_Reading passage_

Jatra is a 2006 Indian Marathi-language comedy film directed and written by Kedar Shinde. The music was composed by the duo Ajay–Atul, and features the song Kombadi Palali, the melody of which was re-released as "Chikni Chameli" for the Hindi film Agneepath in 2012, as well as the song '"Ye Maina", which was re-used as "Mera Naam Mary Hai" for the Hindi film Brothers, both of which were directed by Karan Malhotra.

Plot
The story is primarily about two villages called Hyalagaad and Tyaalagaad. The name of the villages roughly translate to "bury them". The focus of the film is about the towns' attempt celebrate Jatra or religious fair. The hosting of the fair leads to a rivalry between the two villages. To determine whether Hyalagaad or Tyaalagaad hosts the fair, the towns' decide to hold a race between two individuals (Monya and Siddhu), who are willing to run, cheat and even kill for winning the rights to host the festival.

A youth called Monya played by Bharat Jadhav, who wants to become rich along with his six friends by unsavory means, arrives in the village. At the same time, his look alike who has a limited vocabulary also arrives in the same village. What follows is a comedy of errors, one liners and slapstick.

Cast
 Bharat Jadhav as Monya/Ghumya Double Role
 Siddhartha Jadhav as Siddhu
 Kranti Redkar as Shevanta 
 Vijay Chavan as Jiva Kanole/ Shiva Kanole Double Role
 Priya Berde as Akka
Kushal Badrike as Monya's friend 
 Sanjay Khapre as Sanjya
 Upendra Limaye as Ramdas Mali
 Viju Khote as DCP Madhav Sakhardande

Music

Kombadi Palali
"Kombadi Palali" is an item number from the film. The song features Bharat Jadhav, along with Kranti Readkar, and was sung by Anand Shinde and Vaishali Samant, with music by Ajay–Atul. Jitendra Joshi wrote the lyrics to the song. Shreya Ghoshal sang Chikni Chameli in Agneepath and it features Katrina Kaif.

_Provided data_
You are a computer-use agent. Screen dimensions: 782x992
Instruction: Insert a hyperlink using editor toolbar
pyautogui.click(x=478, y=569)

_List of tasks_
#1 According to the article on the film Jatra, who sang "Kombadi Palali"?
#2 Continue the article about the Marathi film Jatra from its last sentence.

_The replies_
#1 Anand Shinde and Vaishali Samant sang it.

#2
Reception
In his review of the film, Pradip Patil of Marathi Movie World considered that: ..."Kedar has pulled all the tricks to esure that viewers remains engaged. The events take place at such a fast pace that you hardly get time to think at all. The dialogues are another plus point of this film. One must give the credits to all the actors who have given such energetic performances. The movie belongs to Bharat Jadhav, Vijay Chavan and Siddharth Jadahv."

Trivia
 At the start of the film, Raj Thackeray provides the voice over as he introduces the story that unfolds.
 Priyadarshan Jadhav wrote the lyrics for the song "Ye go ye Maina".
 The tune from the song "Kombdi Palali" was later used by Ajay and Atul when composing the item song "Chikni Chameli" for the Hindi film Agneepath in 2012 
 The tune from the song "Ye Go Ye Ye Maina" was later used by Ajay and Atul in composing the item song "Mera Naam Mary Hai" for the Hindi film Brothers in 2015.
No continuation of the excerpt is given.